Data Management

This project treats large datasets as external assets, not repository contents.

Principles

  1. Keep Git history lightweight and reviewable.

  2. Keep tests reproducible with small synthetic fixtures.

  3. Keep real datasets in external storage (local cache, object store, or shared filesystem).

Dataset Registry

Use scripts/data/dataset_registry.json as the source of truth for downloadable datasets.

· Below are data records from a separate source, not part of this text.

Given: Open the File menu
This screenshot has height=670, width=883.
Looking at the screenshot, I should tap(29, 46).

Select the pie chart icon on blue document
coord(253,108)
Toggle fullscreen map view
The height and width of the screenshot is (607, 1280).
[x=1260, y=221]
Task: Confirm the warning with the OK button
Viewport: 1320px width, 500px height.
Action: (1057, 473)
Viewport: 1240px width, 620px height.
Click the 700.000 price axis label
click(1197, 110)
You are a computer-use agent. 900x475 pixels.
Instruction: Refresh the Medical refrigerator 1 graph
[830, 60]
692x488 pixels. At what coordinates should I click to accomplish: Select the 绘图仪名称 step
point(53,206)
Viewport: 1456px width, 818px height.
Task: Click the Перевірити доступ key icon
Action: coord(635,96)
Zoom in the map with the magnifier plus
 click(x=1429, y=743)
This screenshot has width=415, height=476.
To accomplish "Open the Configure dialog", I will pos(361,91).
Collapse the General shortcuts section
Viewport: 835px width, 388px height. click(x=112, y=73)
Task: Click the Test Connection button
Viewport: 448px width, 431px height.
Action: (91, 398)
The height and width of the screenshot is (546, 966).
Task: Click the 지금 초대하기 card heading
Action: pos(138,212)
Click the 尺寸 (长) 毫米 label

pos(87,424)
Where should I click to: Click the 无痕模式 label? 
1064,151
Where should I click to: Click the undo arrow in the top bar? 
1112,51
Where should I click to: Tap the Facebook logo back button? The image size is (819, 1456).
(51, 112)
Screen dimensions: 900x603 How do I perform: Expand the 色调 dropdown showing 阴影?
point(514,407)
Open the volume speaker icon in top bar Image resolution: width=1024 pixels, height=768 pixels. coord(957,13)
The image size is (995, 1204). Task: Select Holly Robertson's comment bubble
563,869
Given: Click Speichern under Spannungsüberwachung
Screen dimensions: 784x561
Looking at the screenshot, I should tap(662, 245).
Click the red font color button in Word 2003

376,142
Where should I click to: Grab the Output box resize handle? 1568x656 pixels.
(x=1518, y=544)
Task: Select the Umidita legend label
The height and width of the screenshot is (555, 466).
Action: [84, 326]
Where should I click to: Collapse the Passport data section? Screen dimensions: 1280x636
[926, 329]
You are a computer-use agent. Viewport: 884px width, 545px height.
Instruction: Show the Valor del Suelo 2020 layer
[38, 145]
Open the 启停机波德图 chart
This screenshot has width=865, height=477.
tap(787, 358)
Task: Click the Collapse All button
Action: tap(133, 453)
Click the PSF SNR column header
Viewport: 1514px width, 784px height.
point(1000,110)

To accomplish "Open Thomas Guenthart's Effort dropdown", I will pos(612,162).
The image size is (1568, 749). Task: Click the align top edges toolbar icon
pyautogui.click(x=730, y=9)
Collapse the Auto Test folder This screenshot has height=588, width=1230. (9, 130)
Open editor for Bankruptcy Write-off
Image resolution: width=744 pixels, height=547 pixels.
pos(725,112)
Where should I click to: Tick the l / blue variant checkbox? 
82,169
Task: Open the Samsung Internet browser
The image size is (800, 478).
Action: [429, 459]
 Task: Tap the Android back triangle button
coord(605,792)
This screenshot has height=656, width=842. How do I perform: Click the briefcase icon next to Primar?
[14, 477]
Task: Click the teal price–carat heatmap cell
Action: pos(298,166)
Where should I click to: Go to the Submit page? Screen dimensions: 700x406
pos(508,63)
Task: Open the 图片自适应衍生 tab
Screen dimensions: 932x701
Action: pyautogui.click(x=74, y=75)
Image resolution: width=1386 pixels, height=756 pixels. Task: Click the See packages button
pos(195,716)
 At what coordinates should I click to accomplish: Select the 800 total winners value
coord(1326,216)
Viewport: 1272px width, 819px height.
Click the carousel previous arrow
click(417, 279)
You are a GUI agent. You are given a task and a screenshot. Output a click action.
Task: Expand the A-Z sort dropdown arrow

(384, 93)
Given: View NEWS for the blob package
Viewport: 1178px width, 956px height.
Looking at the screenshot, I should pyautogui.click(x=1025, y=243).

  • id: stable dataset identifier

  • url: download URL

  • filename: local filename under dataset folder

  • sha256: optional integrity check

  • extract: auto-extract archives when true

  • enabled: include/exclude from fetch runs

Fetch Datasets

# list enabled datasets
scripts/data/fetch_datasets.py --list

# fetch selected datasets to default cache (~/.cache/chatspatial/datasets)
scripts/data/fetch_datasets.py --dataset your_dataset_id

# fetch all enabled datasets to a custom location
scripts/data/fetch_datasets.py --dest /data/chatspatial

Register Local Paths (Team/Personal)

For datasets that should not be downloaded publicly:

scripts/data/register_external_dataset.py my_dataset /absolute/path/to/data.h5ad

This creates data/datasets.local.json (gitignored).

Workspace Cleanup

Clean local build/test artifacts without touching source files:

scripts/maintenance/clean_workspace.sh

Testing Contract

  • Default test suite must not depend on code/data.

  • Use fixtures that generate temporary .h5ad files under tmp_path.

  • Heavy dependency checks are marked @pytest.mark.slow and excluded by default.